High blood pressure: This salt ‘substitute’ may lower your bp reading reveals study
High blood pressure means a person’s blood pressure is consistently too high and signifies that their heart has to work harder than normal to pump blood around their body. The condition is serious – if left untreated, it can hike the risk of developing life-threatening diseases like heart attack or stroke. It is well understood that high salt intake can significantly raise a person’s reading. Finding ways to reduce intake and opt for healthier alternatives is essential to managing the condition.
Evidence suggests spicy food could hold the answer.
In a study published in the American Heart Association’s journal Hypertension, Chinese subjects who enjoyed spicy foods appeared to eat less salt and have lower blood pressure, potentially reducing their risk of heart attack and stroke.
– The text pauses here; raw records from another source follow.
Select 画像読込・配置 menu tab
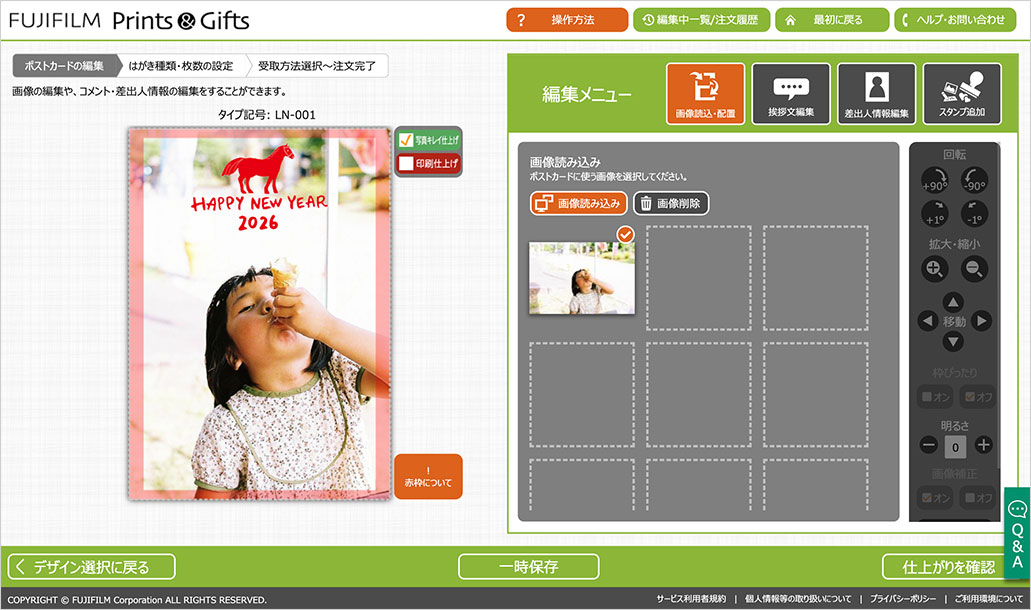This screenshot has width=1031, height=610. (x=705, y=94)
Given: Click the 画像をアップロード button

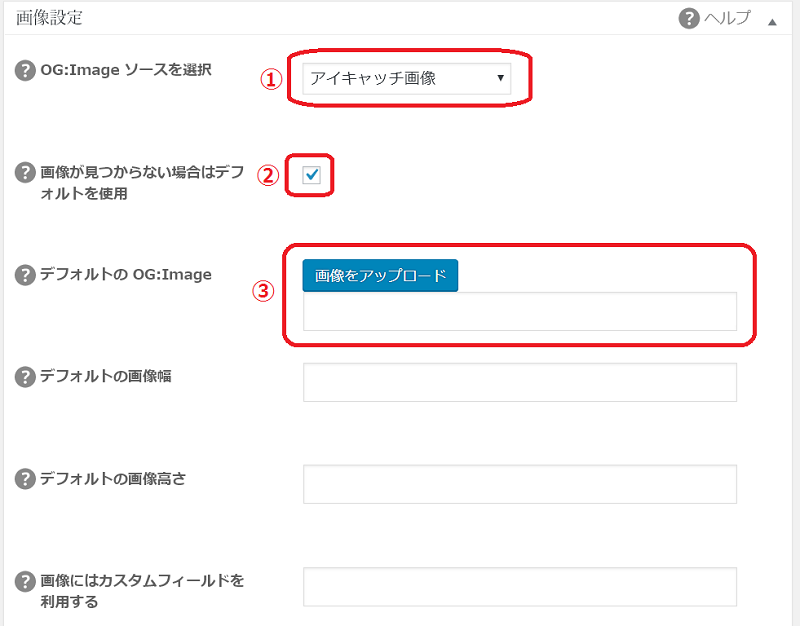Looking at the screenshot, I should [380, 276].
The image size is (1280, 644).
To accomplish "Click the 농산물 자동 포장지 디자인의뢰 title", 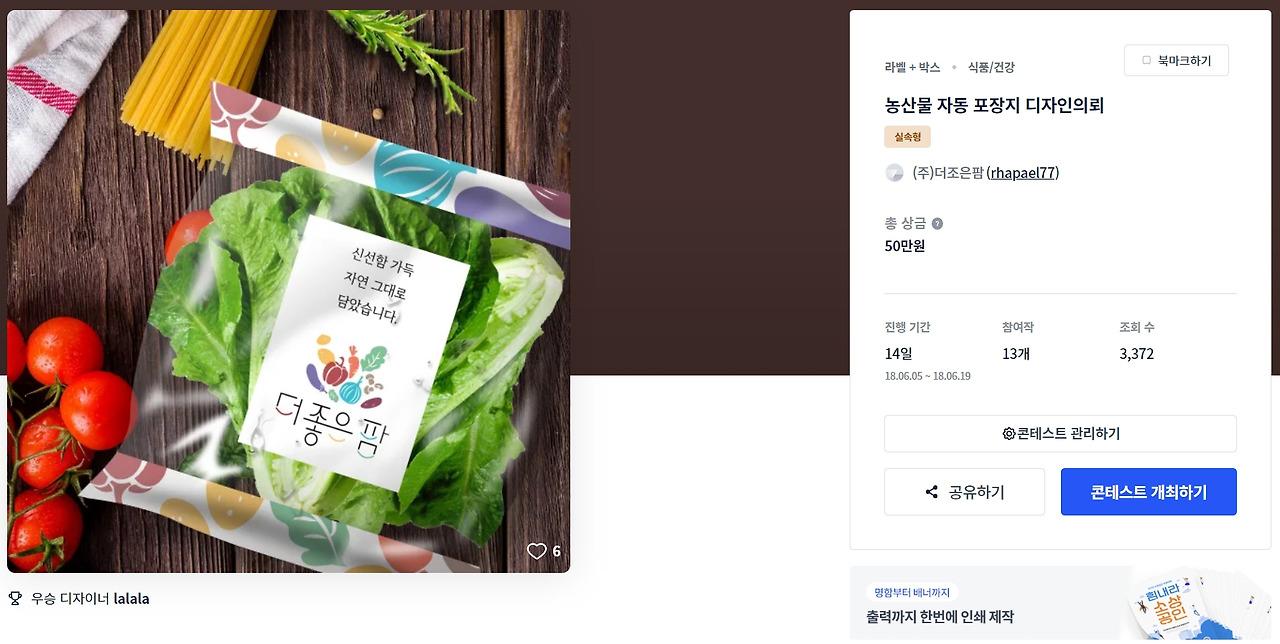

“Previously, a pilot study found that trace amounts of capsaicin, the chemical that gives chili peppers their pungent smell, enhanced the perception of food being salty,” said senior study author Zhiming Zhu, M.D., professor and director of the Department of Hypertension and Endocrinology at the Third Military Medical University in Chongqing, China.
“We wanted to test whether this effect would also reduce salt consumption,” he added.
The study enrolled 606 Chinese adults and determined their preferences for salty and spicy flavours. Researchers then linked those preferences to blood pressure.
They found that, compared to those who least enjoyed spicy foods, participants with a high spicy preference:
Had 8mm Hg lower systolic (upper) and 5mm Hg lower diastolic (bottom) blood pressure numbers; and
Consumed less salt than participants who had a low spicy preference.
Researchers also used imaging techniques to look at two regions of the participants’ brains – the insula and orbitofrontal cortex – known to be involved in salty taste.
They found that the areas stimulated by salt and spice overlapped, and that spice further increased brain activity in areas activated by salt.
Authors said that this increased activity likely makes people more sensitive to salt so that they can enjoy food with less of it.
All participants of this study are from China, so further research is needed to determine if these findings may be generalised to other countries.
Salt works on your kidneys to make your body hold on to more water
Blood Pressure UK
“If you add some spices to your cooking, you can cook food that tastes good without using as much salt,” Zhu said. “Yes, habit and preference matter when it comes to spicy food, but even a small, gradual increase in spices in your food may have a health benefit.”
How does salt raise blood pressure? According to Blood Pressure UK: “Salt works on your kidneys to make your body hold on to more water.
“This extra stored water raises your blood pressure and puts strain on your kidneys, arteries, heart and brain.”
The NHS advises adults eat no more than 6g of salt a day (2.4g sodium) – that’s around one teaspoon.
Everyday foods often contain hidden salts, as the British Heart Foundation warned: “As well as foods like packet soups and sauces and ready meals, every day foods like bread and breakfast cereals often have added salt too. Because we eat these foods so often, the amount of salt they provide can really add up.”
The health body added: “The amount of salt will vary between different brands and varieties, so checking food labels can help you choose healthier options for your diet.”